(Directions) Somewhere below is a line with "Goalie (481, 144)" and, later, a line with "关于丹佛斯 (285, 2452)"; repeat those two lines and all the lines between them, exactly as they are.

Stored items:

····················

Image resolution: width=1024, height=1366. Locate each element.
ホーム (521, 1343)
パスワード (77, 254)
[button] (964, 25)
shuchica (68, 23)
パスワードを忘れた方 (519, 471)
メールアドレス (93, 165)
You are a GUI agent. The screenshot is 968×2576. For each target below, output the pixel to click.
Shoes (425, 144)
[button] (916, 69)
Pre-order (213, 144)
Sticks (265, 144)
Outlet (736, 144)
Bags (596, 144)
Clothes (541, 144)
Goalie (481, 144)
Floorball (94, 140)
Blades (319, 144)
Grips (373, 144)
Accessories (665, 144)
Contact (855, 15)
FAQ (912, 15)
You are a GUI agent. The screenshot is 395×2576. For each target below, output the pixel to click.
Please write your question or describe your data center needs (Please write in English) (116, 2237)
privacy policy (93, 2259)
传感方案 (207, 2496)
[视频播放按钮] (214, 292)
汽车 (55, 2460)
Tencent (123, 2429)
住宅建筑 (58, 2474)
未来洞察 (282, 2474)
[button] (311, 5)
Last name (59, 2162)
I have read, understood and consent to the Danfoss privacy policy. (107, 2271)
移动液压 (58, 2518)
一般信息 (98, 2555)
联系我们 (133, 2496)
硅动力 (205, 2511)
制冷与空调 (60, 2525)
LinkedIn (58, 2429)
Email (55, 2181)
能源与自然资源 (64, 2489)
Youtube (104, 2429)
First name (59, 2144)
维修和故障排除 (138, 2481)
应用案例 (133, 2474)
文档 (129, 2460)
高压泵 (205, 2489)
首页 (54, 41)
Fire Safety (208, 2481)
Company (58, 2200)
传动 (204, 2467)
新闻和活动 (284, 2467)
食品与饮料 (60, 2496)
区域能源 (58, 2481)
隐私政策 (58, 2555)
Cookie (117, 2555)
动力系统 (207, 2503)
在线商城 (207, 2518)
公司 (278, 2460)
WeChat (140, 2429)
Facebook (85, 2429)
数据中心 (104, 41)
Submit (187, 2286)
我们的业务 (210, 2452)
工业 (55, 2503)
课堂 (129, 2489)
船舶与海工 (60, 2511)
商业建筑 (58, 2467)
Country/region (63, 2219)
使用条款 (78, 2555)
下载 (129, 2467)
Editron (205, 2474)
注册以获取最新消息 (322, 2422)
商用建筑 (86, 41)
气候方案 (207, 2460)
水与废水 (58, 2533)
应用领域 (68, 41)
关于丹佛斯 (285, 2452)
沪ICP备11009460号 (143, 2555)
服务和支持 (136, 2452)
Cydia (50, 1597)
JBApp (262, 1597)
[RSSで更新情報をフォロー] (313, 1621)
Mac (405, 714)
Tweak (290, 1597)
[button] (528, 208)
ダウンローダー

····················

(Output)
Goalie (481, 144)
Floorball (94, 140)
Blades (319, 144)
Grips (373, 144)
Accessories (665, 144)
Contact (855, 15)
FAQ (912, 15)
You are a GUI agent. The screenshot is 395×2576. For each target below, output the pixel to click.
Please write your question or describe your data center needs (Please write in English) (116, 2237)
privacy policy (93, 2259)
传感方案 (207, 2496)
[视频播放按钮] (214, 292)
汽车 (55, 2460)
Tencent (123, 2429)
住宅建筑 (58, 2474)
未来洞察 (282, 2474)
[button] (311, 5)
Last name (59, 2162)
I have read, understood and consent to the Danfoss privacy policy. (107, 2271)
移动液压 (58, 2518)
一般信息 (98, 2555)
联系我们 (133, 2496)
硅动力 (205, 2511)
制冷与空调 (60, 2525)
LinkedIn (58, 2429)
Email (55, 2181)
能源与自然资源 (64, 2489)
Youtube (104, 2429)
First name (59, 2144)
维修和故障排除 (138, 2481)
应用案例 (133, 2474)
文档 (129, 2460)
高压泵 (205, 2489)
首页 (54, 41)
Fire Safety (208, 2481)
Company (58, 2200)
传动 (204, 2467)
新闻和活动 (284, 2467)
食品与饮料 (60, 2496)
区域能源 (58, 2481)
隐私政策 (58, 2555)
Cookie (117, 2555)
动力系统 (207, 2503)
在线商城 (207, 2518)
公司 (278, 2460)
WeChat (140, 2429)
Facebook (85, 2429)
数据中心 (104, 41)
Submit (187, 2286)
我们的业务 (210, 2452)
工业 (55, 2503)
课堂 (129, 2489)
船舶与海工 (60, 2511)
商业建筑 (58, 2467)
Country/region (63, 2219)
使用条款 (78, 2555)
下载 (129, 2467)
Editron (205, 2474)
注册以获取最新消息 (322, 2422)
商用建筑 (86, 41)
气候方案 (207, 2460)
水与废水 (58, 2533)
应用领域 (68, 41)
关于丹佛斯 (285, 2452)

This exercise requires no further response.